Maarten Jongeneel is recent afgestudeerd aan de Hbo-opleiding Vastgoed & Makelaardij (Fontys). Tijdens zijn afstudeerstage bij Savills schreef hij een rapport over Eindhoven: from G4 to G5. Eindhoven heeft alles in zich om de aansluiting te vinden bij de klassieke G4, zo blijkt uit de attractiviteitsmonitor en een scan van de verschillende vastgoedsectoren. Uit persoonlijke ervaring mist hij de daadkracht van de stad om jong talent in huis te halen en te houden. Eindhoven kán sexyer. Tijdens zijn studie was hij medeoprichter van een stichting welke een studentenhuis aankocht en verbouwde. Ook liep hij stage bij Ahold Real Estate & Construction en richtte hij Business Core Eindhoven op.
Deze bijdrage is onderdeel van een korte serie van studenten Vastgoed en en Makelaardij van Fontys Hogescholen in Eindhoven, naar aanleiding van de Brabantse vastgoeddag. Hier de eerdere afleveringen in deze serie.
Door Maarten Jongeneel
Hij komt eraan, dé skyline van het zuiden. Wie vandaag de dag aan de oostzijde van Eindheuf Centraal een van de lange (10 minuten) intercitytreinen verlaat ziet ‘The Student Hotel’ als de nieuwe Eindhovense trots. Ook de Admirant, de Lichttoren, de Regent, de Vestedatoren en de Lichttoren komen iets boven de betonnen na-oorlogse verschrikkingen uit. Met potlood staan ook District-E, Nico, Onyx en de renovatie van de Bunker geschetst. Een pro-actief gemeentebeleid geeft de projectontwikkelaars de opdracht om ook de gebiedsontwikkeling mee te pakken: hulde. Gaat de grauwe lichtstad dan eindelijk kleur krijgen? We hebben alle ingrediënten: een intercitystation, een vliegveld, hoogwaardige retail en een universiteit. Met name de laatste zorgt voor een flinke aanwas van technische bedrijven, toeleveranciers, studenten en starters.

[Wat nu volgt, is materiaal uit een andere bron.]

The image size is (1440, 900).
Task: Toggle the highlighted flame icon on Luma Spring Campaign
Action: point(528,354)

Als indirect gevolg hiervan horen we steeds minder vaak ‘houdoe’ en steeds vaker ‘bye bye’. De internationale student en de expat worden in de watten gelegd. Eindhoven wordt geroemd door internationale platforms als ‘Dispatches Europe’ en ‘The good country’. De bruine, gele en groene kolos (respectievelijk The Student hotel, het oude Philips Lighting gebouw en de Groene Toren) zijn de herkenbaarste tekenen van een opmars aan ‘short stay’ en ‘full service concepten’ in het centrum. Internationale events, meet-ups en borrels schieten uit de grond.

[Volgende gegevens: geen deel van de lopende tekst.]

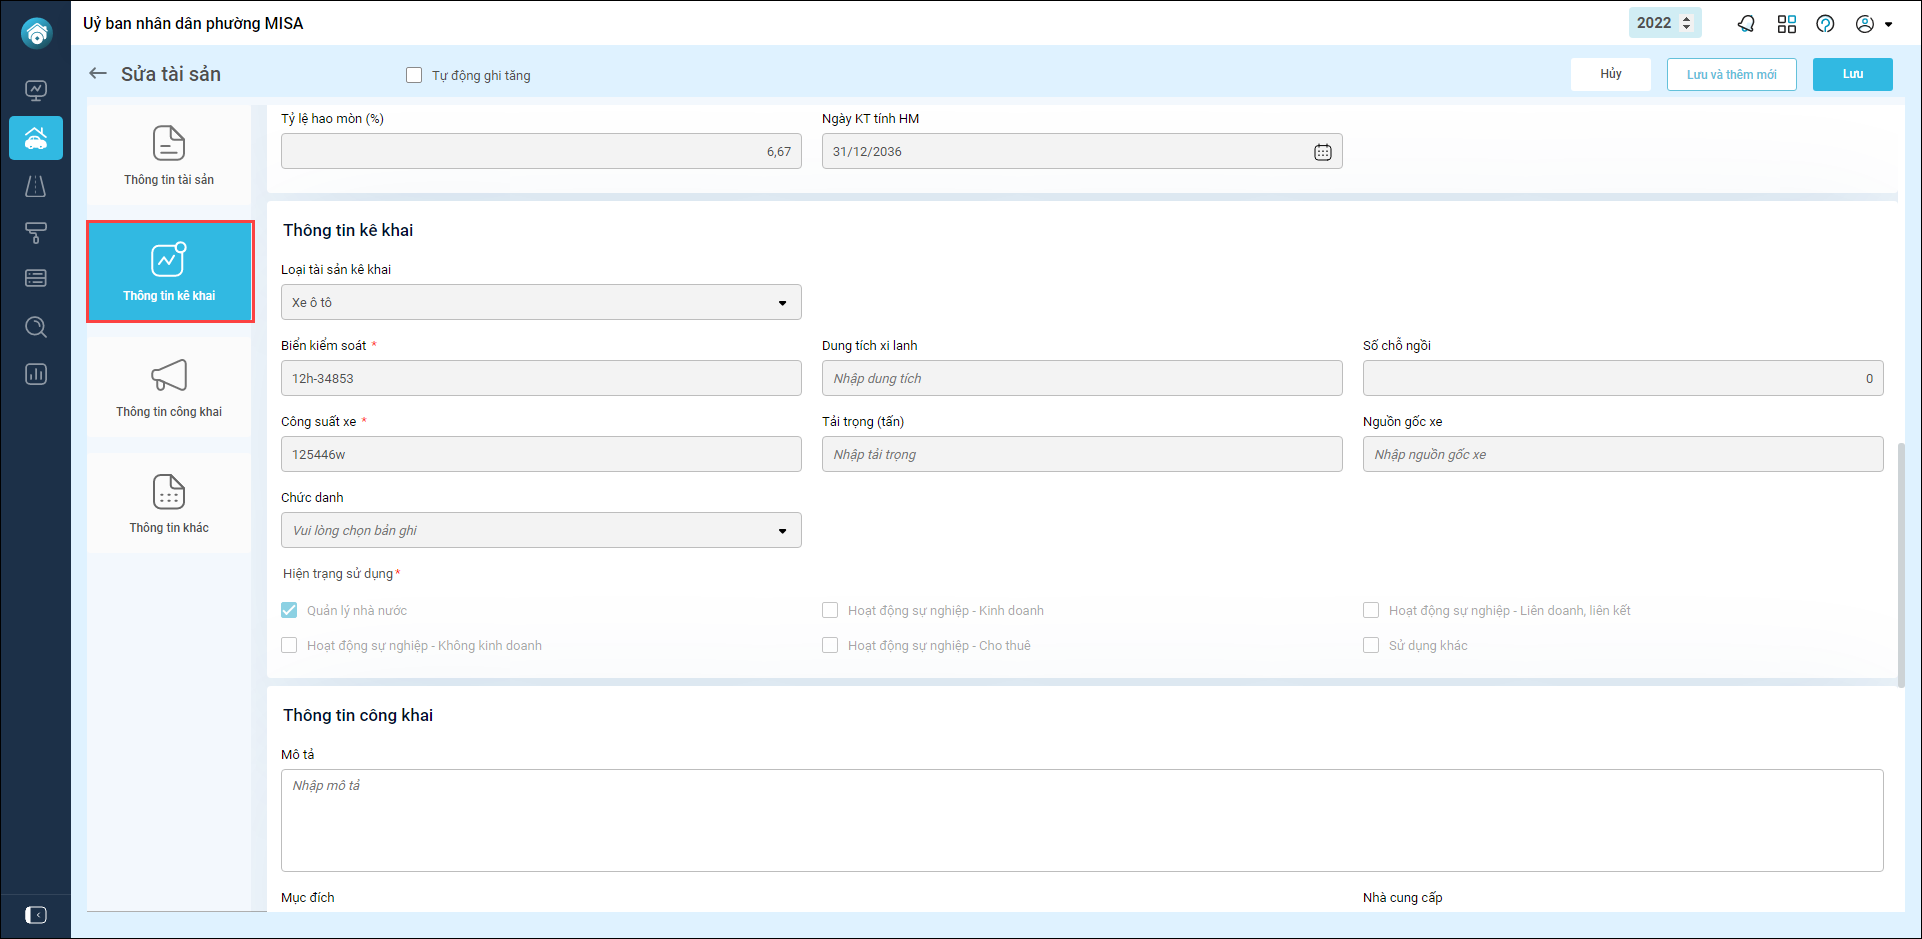
Task: Tick the Sử dụng khác checkbox
Action: [x=1371, y=645]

Tegelijkertijd wordt het probleem aangekaart dat (hoogopgeleide) partners van kenniswerkers eenzaam thuis zitten. Vaak gevolgd door een terugkeer naar de landen van herkomst: de kennis vertrekt mee. Goed zorgen voor je werknemers zou verder moeten gaan dan huisvesting regelen: voel je als partij ook verantwoordelijk voor het (sociale) welzijn van je kenniswerkers (en hun partners).
Maar laten we eens kijken naar de Nederlandse student. We hebben een ongelofelijke hoeveelheid kennis in huis. Alhoewel in huis, slechts 41,6% van de studenten woont in Eindhoven. De student wordt verdreven uit de stad. Trudo, Vestide en commerciële partijen transformeren menig pand naar ‘eengezinswoningen’. Daar is immers de vraag het grootst naar. Het gevolg is dat studenten worden verdrongen naar grote (vaak droevige) complexen waar Vestide snel haar targets kan halen. Een enkele gang floreert: de meeste hebben een verkapte leegstand van meer dan 50%. Studenten worden door een vervelende huisgenoot, slechte huisregels of droevige voorzieningen liever ergens anders wakker. Verhuizen? De alternatieve ontbreken. De eigenlijke vraag gaat uit naar woningen van 3 tot 6 kamers met coöptatierecht. De kleinschaligheid houdt de huisregels haalbaar, de selectie zorgt voor een hechter woonklimaat. Studenten willen best wat meer betalen, als de service beter is. En vaak voegen juist deze studenten, mits ze geen vrouwonvriendelijke carnavalsthema’s bedenken, dynamiek én karakter toe aan een binnenstad.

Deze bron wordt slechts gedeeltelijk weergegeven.